Concrètement, que peut faire une association comme Utsopi ? « Notre méthode de travail, explique Daan Bauwens, consiste à travailler avec les organisations partenaires (Espace P, Alias, Médecins du monde, Violett, Boysproject) pour faire comprendre à tous.tes les TDS, aussi rapidement que possible, que nous pouvons les aider financièrement, sans passer par les exigences strictes qui leur sont imposées par les autorités. Souvent, celles-ci refusent les dossiers de demande d’aide des TDS pour suspicion de travail non déclaré, non enregistrement ou domiciliation dans la commune où elles/ils vivent, non enregistrement comme étranger.e.s dans le pays (avec une E-card), non inscription comme demandeur.euse.s d’emploi. L’exercice de la prostitution implique dans tous les cas un « non » pour de nombreux CPAS, car il n’est pas possible de vérifier les revenus.
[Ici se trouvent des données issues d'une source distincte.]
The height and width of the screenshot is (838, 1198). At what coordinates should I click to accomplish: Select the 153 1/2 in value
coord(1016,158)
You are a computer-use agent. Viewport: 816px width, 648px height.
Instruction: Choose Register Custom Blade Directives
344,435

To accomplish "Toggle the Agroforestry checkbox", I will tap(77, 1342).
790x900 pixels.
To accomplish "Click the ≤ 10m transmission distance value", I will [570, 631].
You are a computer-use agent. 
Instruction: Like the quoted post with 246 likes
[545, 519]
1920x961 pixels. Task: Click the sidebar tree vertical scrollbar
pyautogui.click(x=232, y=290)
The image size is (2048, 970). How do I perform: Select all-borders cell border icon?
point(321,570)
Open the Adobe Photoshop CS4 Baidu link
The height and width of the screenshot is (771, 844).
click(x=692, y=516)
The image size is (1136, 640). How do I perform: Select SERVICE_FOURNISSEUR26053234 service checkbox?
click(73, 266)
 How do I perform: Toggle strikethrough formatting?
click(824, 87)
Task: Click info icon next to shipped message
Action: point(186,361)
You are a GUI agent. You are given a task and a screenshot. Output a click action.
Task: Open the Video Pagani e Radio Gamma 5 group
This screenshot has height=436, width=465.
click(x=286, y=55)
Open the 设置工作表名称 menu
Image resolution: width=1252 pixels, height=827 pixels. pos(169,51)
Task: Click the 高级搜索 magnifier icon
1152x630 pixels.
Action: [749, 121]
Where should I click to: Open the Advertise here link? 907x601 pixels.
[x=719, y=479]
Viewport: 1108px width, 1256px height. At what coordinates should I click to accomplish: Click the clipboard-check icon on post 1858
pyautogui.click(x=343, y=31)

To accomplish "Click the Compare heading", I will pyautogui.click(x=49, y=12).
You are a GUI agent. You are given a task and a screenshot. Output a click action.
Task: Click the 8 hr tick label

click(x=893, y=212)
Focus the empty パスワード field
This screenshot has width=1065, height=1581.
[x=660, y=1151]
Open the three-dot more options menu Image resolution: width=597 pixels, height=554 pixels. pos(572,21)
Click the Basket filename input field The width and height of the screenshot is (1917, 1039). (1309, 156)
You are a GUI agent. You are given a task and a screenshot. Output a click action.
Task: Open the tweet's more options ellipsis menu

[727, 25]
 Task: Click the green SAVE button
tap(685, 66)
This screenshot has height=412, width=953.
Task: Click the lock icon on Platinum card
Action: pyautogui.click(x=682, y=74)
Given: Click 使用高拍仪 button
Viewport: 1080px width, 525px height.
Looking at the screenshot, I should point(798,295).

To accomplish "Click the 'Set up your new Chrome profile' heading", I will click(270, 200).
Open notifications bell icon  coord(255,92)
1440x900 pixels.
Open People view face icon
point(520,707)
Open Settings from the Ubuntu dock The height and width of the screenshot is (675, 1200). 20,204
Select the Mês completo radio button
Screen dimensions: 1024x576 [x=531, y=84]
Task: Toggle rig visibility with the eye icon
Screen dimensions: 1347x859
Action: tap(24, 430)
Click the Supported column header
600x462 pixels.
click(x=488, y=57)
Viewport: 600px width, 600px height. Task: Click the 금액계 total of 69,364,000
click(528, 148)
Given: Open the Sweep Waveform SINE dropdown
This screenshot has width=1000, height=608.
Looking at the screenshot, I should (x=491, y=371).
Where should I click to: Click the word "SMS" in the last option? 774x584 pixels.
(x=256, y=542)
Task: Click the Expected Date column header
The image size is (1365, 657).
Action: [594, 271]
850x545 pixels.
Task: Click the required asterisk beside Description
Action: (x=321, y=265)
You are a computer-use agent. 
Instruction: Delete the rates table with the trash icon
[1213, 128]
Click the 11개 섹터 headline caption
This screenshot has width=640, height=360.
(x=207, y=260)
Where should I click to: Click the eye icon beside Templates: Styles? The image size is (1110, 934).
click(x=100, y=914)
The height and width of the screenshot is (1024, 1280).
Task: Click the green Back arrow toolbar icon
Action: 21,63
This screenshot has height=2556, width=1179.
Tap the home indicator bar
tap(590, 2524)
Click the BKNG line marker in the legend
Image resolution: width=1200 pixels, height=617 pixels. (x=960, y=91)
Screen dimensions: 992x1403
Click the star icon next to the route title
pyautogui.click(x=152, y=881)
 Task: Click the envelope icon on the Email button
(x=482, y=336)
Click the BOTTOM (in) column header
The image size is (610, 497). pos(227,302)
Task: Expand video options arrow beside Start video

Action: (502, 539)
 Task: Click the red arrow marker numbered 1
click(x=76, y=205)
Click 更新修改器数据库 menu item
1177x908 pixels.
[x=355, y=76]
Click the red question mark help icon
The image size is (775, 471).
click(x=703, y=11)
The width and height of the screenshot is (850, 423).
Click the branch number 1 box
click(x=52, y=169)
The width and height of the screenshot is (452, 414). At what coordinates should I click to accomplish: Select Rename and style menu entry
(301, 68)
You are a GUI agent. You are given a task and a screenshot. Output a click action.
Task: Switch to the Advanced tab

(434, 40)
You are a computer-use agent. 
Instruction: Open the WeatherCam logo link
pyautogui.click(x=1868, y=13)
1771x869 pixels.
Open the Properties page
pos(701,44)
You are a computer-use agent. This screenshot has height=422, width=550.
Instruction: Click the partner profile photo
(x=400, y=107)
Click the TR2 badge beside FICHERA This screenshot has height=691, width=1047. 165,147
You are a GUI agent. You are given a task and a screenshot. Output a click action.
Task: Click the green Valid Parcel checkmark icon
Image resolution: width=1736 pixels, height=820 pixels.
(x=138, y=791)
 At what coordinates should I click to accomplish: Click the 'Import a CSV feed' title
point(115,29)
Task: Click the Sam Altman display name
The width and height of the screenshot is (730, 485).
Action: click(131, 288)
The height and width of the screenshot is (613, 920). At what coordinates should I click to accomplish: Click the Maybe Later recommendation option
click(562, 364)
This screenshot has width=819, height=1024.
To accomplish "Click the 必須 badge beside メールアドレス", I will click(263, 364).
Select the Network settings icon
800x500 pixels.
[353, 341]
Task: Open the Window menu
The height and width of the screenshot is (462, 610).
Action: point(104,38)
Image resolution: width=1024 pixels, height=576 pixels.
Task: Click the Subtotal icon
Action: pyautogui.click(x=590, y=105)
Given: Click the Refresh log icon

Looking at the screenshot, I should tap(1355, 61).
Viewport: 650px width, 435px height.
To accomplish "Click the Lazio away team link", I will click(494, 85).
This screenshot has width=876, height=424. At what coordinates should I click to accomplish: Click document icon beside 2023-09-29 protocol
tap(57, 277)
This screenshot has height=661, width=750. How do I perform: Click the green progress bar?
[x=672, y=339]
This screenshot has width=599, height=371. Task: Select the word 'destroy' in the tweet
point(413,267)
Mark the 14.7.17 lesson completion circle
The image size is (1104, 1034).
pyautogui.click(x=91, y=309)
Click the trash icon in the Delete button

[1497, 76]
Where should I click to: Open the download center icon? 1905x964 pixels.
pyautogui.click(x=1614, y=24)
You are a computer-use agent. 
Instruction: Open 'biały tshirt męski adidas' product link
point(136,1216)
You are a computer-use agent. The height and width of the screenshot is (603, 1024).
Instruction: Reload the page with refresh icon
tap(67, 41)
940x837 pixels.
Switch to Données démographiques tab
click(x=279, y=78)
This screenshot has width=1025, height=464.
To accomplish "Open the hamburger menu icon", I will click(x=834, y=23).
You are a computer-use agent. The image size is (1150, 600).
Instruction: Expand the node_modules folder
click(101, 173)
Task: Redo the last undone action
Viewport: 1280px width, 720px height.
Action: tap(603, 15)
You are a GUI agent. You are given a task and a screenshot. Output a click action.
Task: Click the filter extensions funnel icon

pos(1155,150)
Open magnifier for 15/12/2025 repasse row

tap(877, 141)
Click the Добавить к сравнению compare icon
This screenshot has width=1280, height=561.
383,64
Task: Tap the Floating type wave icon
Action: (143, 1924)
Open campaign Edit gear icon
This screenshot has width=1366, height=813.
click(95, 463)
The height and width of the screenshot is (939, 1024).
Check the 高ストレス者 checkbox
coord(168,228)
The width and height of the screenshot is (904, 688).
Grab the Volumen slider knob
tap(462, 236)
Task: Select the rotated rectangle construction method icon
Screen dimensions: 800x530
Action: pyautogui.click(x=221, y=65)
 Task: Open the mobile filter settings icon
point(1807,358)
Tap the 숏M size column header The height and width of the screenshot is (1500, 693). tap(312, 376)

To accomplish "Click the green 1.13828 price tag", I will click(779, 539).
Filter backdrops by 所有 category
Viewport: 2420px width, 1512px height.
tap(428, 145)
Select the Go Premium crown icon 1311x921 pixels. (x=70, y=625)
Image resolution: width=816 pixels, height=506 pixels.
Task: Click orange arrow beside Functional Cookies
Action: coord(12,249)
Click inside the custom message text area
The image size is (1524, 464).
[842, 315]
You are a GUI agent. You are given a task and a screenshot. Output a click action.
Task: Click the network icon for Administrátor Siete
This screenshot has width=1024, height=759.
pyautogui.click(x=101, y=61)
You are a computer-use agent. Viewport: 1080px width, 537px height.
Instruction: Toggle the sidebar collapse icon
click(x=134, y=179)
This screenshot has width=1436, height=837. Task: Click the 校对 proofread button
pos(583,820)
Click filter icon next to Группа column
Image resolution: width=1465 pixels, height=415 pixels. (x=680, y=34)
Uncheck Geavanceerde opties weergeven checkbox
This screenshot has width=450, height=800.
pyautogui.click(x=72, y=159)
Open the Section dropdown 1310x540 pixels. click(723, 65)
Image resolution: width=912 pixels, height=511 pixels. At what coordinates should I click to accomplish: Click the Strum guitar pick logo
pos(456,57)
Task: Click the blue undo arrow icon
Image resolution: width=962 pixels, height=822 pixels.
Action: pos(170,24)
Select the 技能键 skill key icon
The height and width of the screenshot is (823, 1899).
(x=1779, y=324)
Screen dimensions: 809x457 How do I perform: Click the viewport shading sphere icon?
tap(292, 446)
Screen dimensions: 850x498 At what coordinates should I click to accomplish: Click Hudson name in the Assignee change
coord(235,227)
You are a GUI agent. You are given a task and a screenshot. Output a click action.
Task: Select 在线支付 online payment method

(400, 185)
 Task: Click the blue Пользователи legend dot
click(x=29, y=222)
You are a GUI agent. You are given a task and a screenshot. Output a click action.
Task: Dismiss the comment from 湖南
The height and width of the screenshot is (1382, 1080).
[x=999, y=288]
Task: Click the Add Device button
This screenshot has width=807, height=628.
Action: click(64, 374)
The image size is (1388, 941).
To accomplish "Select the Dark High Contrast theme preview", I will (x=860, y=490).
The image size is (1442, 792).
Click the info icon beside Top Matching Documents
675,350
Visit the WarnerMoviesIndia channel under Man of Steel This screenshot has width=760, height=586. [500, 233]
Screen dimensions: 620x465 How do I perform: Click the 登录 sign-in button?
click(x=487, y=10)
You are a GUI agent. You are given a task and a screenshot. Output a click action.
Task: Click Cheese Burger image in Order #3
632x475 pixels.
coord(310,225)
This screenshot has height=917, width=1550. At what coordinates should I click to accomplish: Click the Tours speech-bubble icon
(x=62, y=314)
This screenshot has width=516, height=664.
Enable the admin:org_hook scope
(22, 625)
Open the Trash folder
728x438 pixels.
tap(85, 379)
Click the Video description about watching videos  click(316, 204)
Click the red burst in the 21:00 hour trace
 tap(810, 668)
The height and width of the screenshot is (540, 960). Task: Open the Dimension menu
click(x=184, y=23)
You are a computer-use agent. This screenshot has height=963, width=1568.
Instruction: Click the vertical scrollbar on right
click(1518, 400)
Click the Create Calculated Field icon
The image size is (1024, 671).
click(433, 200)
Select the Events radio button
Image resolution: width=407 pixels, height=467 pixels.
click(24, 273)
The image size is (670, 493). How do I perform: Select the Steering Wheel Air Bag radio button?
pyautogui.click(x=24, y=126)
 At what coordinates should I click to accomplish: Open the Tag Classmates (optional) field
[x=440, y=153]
Notre but en aidant les TDS est qu’elles/ils n’aient pas à continuer à travailler pour survivre malgré les dangers, en période de chaos sanitaire. La demande des clients a continué à exister, poursuit Daan Bauwens, certains sont même prêts à payer beaucoup plus en raison du risque pour la travailleuse du sexe. En outre, nous avons remarqué que la question morale vis-à-vis du travail du sexe a eu des effets pénibles sur le traitement des dossiers ou l’accès aux droits. Ceci est pour le moins regrettable que cela soit encore possible au 21ème siècle ».
Stigmatisation sociale
Pour tout.e travailleur.euse du sexe, se mettre en ordre par rapport aux règles de la vie de base dans notre société, ressemble à un véritable parcours du combattant. « Du fait de la mise à mal de leur statut social, les travailleur.euse.s du sexe rencontrent des difficultés pour déclarer leur activité, tant sous le régime des travailleur.euse.s indépendant.e.s que sous celui des salarié.e.s », analyse l’avocat Laurent Levi.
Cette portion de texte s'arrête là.